Forvet hattımız en çok konuşulan isimler arasında oldu. Bir çok isim zikredildi. Nihayetinde Melunovic ile karar kılındı. Kapalı kutu. Nasıl bir performans sergileyecek göreceğiz. Ya Mathias gibi hayal kırıklığı olur ya da lige damga vurur gönüllerde taht kurar. Hele bir görelim meziyetini.

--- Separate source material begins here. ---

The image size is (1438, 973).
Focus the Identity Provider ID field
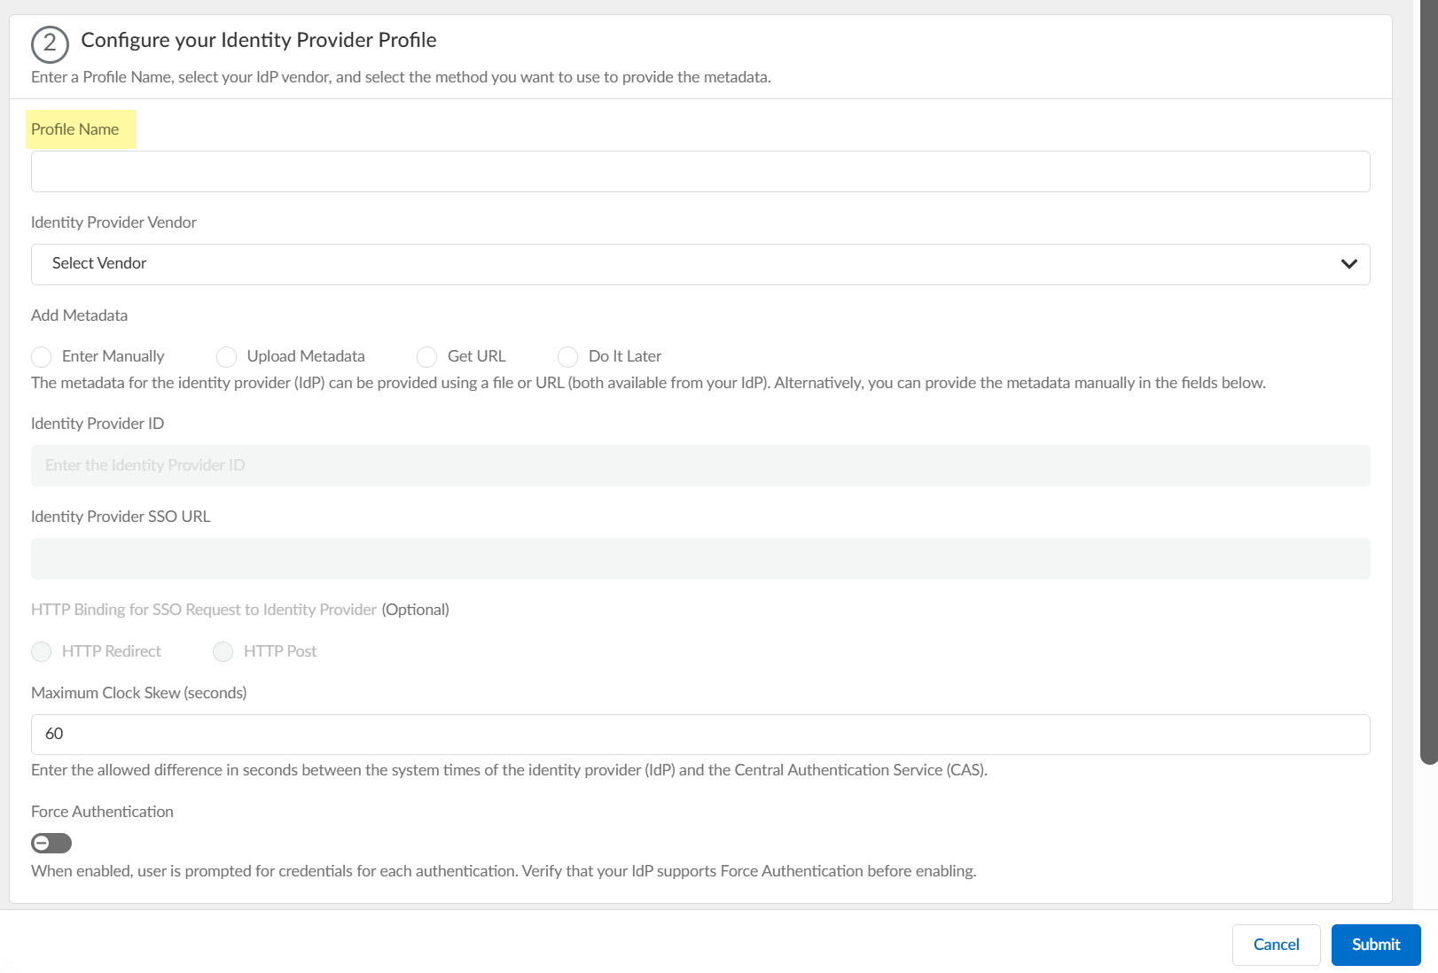(699, 465)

Tomane, forvet hattın vazgeçilmez ismi olacağı kesin. Ondan bu sezon çok şey bekliyor hem başkan hem de taraftarlar. Biraz da onun sakatlığının tam geçtiğinden ötürü çok maliyetli bir forvet alınmadığı kanaatindeyim. Başkan böyle tercih etti.

Mehmet Ayüz isteksiz göründü birçoğumuza göre ama hazırlık maçlarında o yaştaki bir oyuncu için bu gayet doğal aslında. Önemli olan ligde alacağı sürelerde takıma ne katacağıdır. Dileriz Umut Bulut’un etkisini gösterir bize bir nebze de olsa.

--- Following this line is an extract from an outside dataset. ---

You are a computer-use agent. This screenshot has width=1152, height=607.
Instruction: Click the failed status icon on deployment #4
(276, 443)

Kale emin ellerde. Bundan bu sezon eminiz. Nurullah yalnız değil. Diğer iki kaleci Aykut ve Alp oldukça etkili maçlar çıkarttılar. Bu yönde bu sezona daha rahat başlıyoruz.

Genel olarak öne çıkanlar ve merak edilenleri yazmaya çalıştım. Önemli olan takım oyunu diyoruz. Elbette takım oyunu da sahaya çıkan futbolcularımızın bireysel kabiliyetlerinden geçiyor. Biz sahada önce mücadele görelim. Bir takımın en büyük özelliği istek ve arzuyu sahaya yansıtmasıdır. Kabiliyetler de ortaya çıkınca takımın başarısı da artar. Yoksa klasik top oynamayla yani al gülüm ver gülüm, topu at arkadaşına o uğraşsın, sıkıştır topu açma, karambole oyna işte olmuyor böyle. Oyunu okuma diyoruz yıllardır. Öncelikle en klas hareketler burada çıkıyor ortaya. Hani derler ya işte bu tam isabet. Öyle yani. Bizler, basan, koşan, rakibi yıpratan, ona nefes aldırmayan, sağlı sollu ataklar yapan, goller atıp rakibi adeta ablukaya alan takım görmeyeli epey oldu. Bundan dolayı biraz daha itidalli başlıyorum sezona. Hele lig maçları başlasın diyenlerdenim.

Mehmet Hoca, bu hem şanslı hem de çok şansız. Ama tecrübesiyle futbolcularla ikili ilişkileriyle bu işi başaracaktır. Yeter ki talebeleri ona yardımcı olmayı tercih etsin. Başta da tecrübeli olan isimler.

Balıkesirspor maçıyla yeni serüvene start alacağız. İlk maçta % 50 hakkımızı dolduracağımız kanaatindeyim. Yeter ki istenilen aşıdır, testtir ve tüm talepleri karşılayalım. Takımı yalnız bırakmayalım.

Haydi o beklenen süper lig için hep birlikte yol alalım.